Rôle des composantes géochimiques et microbiologiques d'un sol sur le comportement du sélénium en conditions oxiques et anoxiques
Olivia Darcheville, thèse de doctorat de l'université d'Avignon et des pays de Vaucluse, spécialité sciences agronomiques, 251 p., soutenue le 9 septembre 2008
Le sélénium (Se) est naturellement présent dans l’environnement. Elément essentiel aux êtres vivants à faibles concentrations, il devient rapidement toxique avec leurs augmentations. Un de ses isotopes radioactifs, le 79Se est présent à hauteur de 0,04 % dans les déchets radioactifs de Haute Activité à Vie Longue (HAVL) dont le stockage géologique profond est envisagé. Dans le sol, le Se existe sous de multiples formes et sa mobilité est affectée par le potentiel d’oxydoréduction et les activités microbiennes. Très peu d’études ont porté sur sa réactivité à l’état de trace.
Afin d’améliorer les connaissances sur le devenir de cet élément, nous avons réalisé un travail permettant de distinguer les principaux processus géochimiques abiotiques et microbiologiques impliqués dans le devenir du sélénite (Se(IV)) à l’état de trace dans le sol. Cette étude était basée sur des incubations en batch de boues de sol contaminées artificiellement en Se(IV) à hauteur de 0,4 mg Se.kg-1 sol sec et soumises à des conditions oxique ou anoxique. Les incubations ont concernédu sol stérilisé et du sol non stérile sans ou avec amendement organique pour stimuler alors les activités microbiennes. En condition oxique, il s'agissait de glucose ou de cellulose, et les incubations avec glucose ont été répétées après ajout d'un antibactérien ou d'un antifongique. En condition anoxique, il s'agissait de glucose, et le Se a été apporté à différentes dates correspondant à différents états redox et à des activités microbiennes contrastées. Pour chaque incubation, nous avons suivi la distribution du Se entre les phases solide (extractions séquentielles), liquide (état redox, dissous ou colloïdal) et gazeuse (piégeage). Nous avons par ailleurs suivi les évolutions géochimiques de la solution (pH, EH, les composés azotés, les acides organiques et alcool), la composition de l’atmosphère gazeuse des flacons et la microflore du sol (biomasse totale, biomasse fongique, densité bactérienne, caractérisation de la structure des communautés bactériennes en condition oxique, dénombrement en conditions anoxique des bactéries cultivables dénitrifiantes, fermentaires, SeO32-réductrices et Fe IIIréductrices).

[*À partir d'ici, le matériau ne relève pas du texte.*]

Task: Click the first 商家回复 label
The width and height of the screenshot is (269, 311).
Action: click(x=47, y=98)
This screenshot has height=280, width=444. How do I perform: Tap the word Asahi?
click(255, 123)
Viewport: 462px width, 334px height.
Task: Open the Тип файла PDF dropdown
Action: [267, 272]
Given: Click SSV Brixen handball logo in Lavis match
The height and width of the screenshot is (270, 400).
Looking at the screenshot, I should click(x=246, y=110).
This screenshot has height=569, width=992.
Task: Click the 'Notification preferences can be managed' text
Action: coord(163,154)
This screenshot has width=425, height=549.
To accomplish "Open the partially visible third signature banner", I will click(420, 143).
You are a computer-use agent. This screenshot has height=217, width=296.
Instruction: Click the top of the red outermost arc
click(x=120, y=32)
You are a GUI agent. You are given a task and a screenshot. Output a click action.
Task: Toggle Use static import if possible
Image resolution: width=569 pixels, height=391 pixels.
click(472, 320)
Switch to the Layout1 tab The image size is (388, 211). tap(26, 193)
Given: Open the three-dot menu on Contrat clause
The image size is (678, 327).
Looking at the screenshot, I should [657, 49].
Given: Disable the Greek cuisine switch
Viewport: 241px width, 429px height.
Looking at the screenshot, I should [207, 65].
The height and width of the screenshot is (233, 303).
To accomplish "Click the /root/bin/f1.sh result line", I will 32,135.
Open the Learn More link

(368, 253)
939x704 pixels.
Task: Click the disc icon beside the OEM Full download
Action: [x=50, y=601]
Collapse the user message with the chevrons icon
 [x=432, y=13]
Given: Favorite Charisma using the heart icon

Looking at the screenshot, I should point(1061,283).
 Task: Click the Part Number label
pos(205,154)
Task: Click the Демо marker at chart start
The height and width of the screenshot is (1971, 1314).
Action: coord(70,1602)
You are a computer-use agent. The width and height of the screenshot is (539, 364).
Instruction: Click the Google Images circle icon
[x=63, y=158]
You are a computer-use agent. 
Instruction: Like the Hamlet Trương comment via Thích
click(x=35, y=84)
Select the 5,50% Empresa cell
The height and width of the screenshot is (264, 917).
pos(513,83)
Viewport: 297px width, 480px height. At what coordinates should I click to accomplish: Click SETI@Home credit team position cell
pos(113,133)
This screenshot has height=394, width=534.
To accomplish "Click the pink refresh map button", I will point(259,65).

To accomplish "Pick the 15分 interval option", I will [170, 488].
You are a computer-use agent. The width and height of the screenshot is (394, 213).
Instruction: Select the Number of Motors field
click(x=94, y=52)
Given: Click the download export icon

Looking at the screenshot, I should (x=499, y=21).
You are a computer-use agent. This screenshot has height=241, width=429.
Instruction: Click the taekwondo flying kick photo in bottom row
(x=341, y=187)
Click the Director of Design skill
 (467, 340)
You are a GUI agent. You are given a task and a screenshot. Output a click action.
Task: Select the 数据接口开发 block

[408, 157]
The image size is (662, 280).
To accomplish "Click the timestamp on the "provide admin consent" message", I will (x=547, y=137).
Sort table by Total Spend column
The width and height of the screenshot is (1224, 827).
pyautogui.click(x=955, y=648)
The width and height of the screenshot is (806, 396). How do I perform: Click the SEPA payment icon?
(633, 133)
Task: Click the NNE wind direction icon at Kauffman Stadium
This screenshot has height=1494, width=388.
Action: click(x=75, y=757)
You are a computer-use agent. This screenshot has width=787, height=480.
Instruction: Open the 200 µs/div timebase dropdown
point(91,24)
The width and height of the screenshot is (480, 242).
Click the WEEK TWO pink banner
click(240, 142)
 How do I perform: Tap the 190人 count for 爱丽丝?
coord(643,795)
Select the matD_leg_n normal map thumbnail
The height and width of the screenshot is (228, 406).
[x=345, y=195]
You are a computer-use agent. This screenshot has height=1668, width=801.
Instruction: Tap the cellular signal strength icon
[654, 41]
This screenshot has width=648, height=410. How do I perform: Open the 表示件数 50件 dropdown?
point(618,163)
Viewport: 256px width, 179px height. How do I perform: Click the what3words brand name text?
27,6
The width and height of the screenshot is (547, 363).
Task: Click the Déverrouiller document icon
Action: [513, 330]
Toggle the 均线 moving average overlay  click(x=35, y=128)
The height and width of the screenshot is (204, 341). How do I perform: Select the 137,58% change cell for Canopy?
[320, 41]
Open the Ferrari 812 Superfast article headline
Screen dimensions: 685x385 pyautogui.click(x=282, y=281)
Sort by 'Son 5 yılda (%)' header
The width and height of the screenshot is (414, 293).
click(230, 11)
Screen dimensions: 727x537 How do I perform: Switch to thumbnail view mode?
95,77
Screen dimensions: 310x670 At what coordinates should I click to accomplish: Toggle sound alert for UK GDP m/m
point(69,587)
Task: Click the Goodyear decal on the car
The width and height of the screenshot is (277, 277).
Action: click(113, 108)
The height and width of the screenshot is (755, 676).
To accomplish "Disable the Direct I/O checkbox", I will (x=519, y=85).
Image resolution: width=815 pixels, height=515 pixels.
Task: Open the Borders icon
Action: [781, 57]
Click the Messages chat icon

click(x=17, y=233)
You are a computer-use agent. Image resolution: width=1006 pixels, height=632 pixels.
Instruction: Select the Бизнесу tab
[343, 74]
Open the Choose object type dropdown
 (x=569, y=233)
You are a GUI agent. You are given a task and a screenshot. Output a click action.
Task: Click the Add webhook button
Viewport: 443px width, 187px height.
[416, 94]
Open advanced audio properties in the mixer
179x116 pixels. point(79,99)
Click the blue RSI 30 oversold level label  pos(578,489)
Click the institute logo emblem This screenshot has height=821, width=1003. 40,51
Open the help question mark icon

Les résultats ont montré que le Se apporté à l’état de trace est relativement peu mobile dans le sol étudié. Nous avons mesuré entre 50 et 90 % de rétention sur la phase solide. Les processus géochimiques ont un rôle majeur dans le contrôle de la mobilité du Se. Au cours du temps, certaines transformations abiotiques en phase solide aboutissent à une immobilisation de plus en plus forte du Se. Les processus microbiologiques contribuent à augmenter cette immobilisation au sein de la phase solide. Néanmoins, en condition oxique et anoxique, en moindre mesure, certains processus microbiens peuvent être, au contraire, responsables d’une dispersion du Se dans la biosphère par la production de composés volatils. Par ailleurs, aucune des activités bactériennes ciblées en conditions anoxique (dénitrification, fermentation, réduction du fer, homoacétogénèse et acétogénèse vraie) n’a eu d’effet spécifique sur la mobilité du Se. Enfin, la mobilité du Se dans un sol ne peut se déduire d'un simple diagramme de Pourbaix (EH-pH). En effet, la plupart des réactions d'oxydo-réductions se font dans le sol hors équilibre thermodynamique, et aboutissent à des mesures de EH souvent liées un à seul couple oxydant-réducteur et ce en fonction de l'abondance des composés et de la sensibilité de l'électrode à ces composés.